SolarAPP+ will help to accelerate solar deployment in the U.S, Cook said. He pointed to San Jose, California, which he said experienced a six-fold increase in solar installations after adopting an online permitting system.
Amber D’Ottavio, vice president of product management at Accela, said she has seen SolarAPP+ shrink permitting processes from as long as eight weeks, down to a day or two in cities participating in the pilot. Accela produces software that supports government functions such as building permits and inspections, and is integrating SolarAPP+ into their own processes.
“Pima County, Arizona, specifically is processing 250 applications a month through the app,” D’Ottavio said.

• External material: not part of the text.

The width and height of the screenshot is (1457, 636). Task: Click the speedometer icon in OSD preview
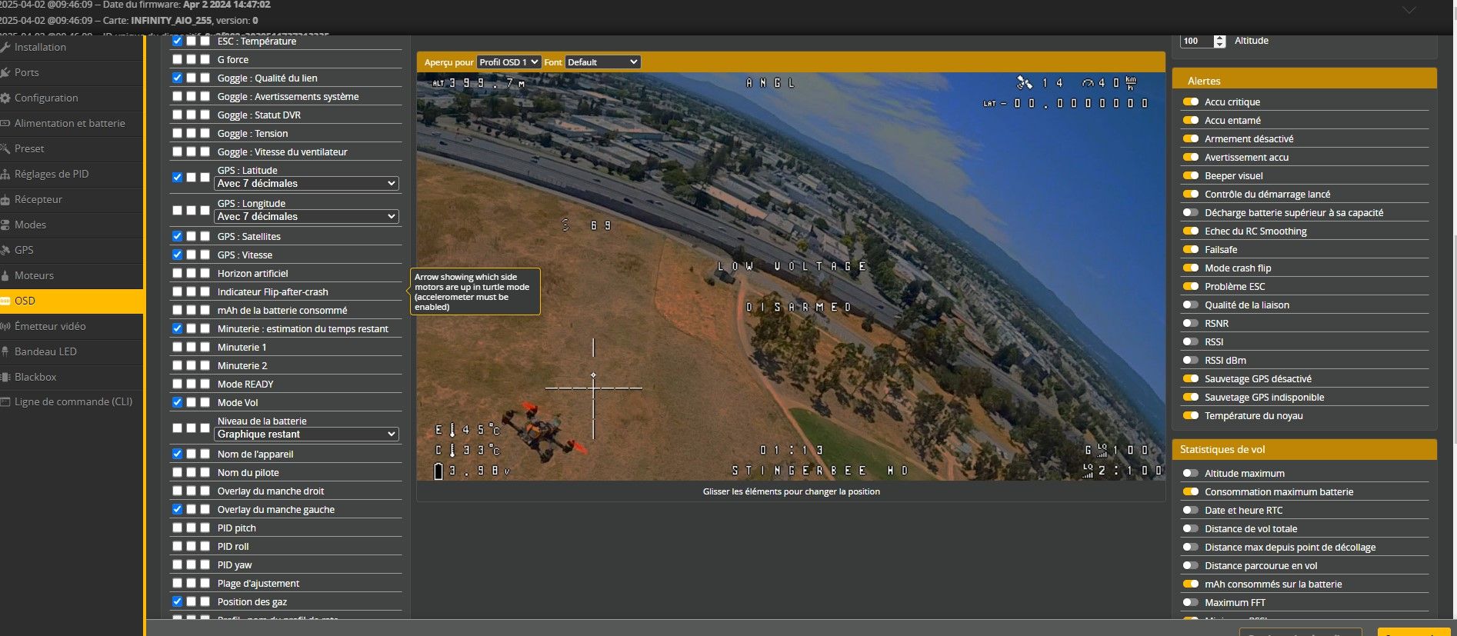tap(1088, 82)
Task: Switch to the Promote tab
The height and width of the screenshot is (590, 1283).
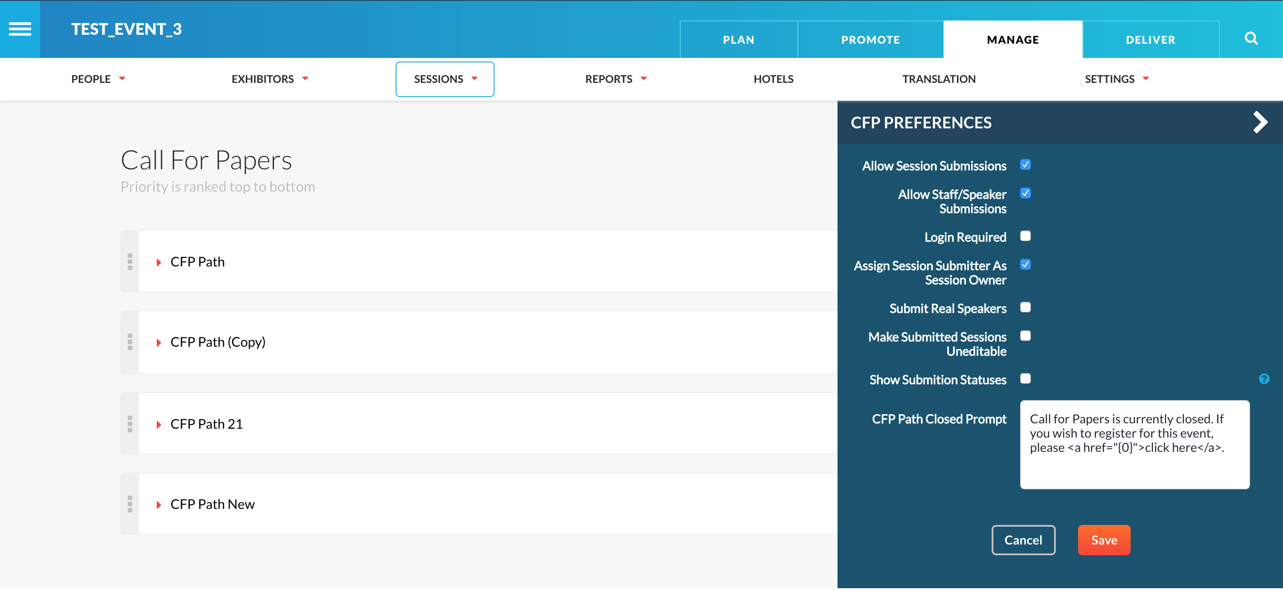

Communities have typically opted to have the SolarAPP+ applications checked manually following the initial adoption of the app, D’Ottavio said, but she expected that with time more communities would switch to fully automated approval as they come to trust the app’s accuracy.
Currently, SolarAPP+ is capable of processing — and potentially automatically approving — residential solar permits in communities that use the 2017 edition of the National Electrical Code. That should represent 80% of today’s market when the app launches this summer, Cook said. The app’s website will go live on May 12 with a list of jurisdictions where the software is available for use by licensed solar contractors; additional communities may begin adopting SolarAPP+ this June.
Long-term, Cook said, NREL intends to add support for the new 2020 electrical code as well as new features such as permitting for home energy storage systems, virtual inspections, and possibly interconnection applications. NREL also has an expansion for commercial rooftop permits in the works, though Cook said support for utility-scale systems is not currently a priority.
Cook said NREL received $4 million in March from DOE to add additional features and support SolarAPP+ through 2023. Long-term, the app will be transitioned to the ownership of an independent nonprofit, and will be self-funded through application fees, currently set at $25 per approved application.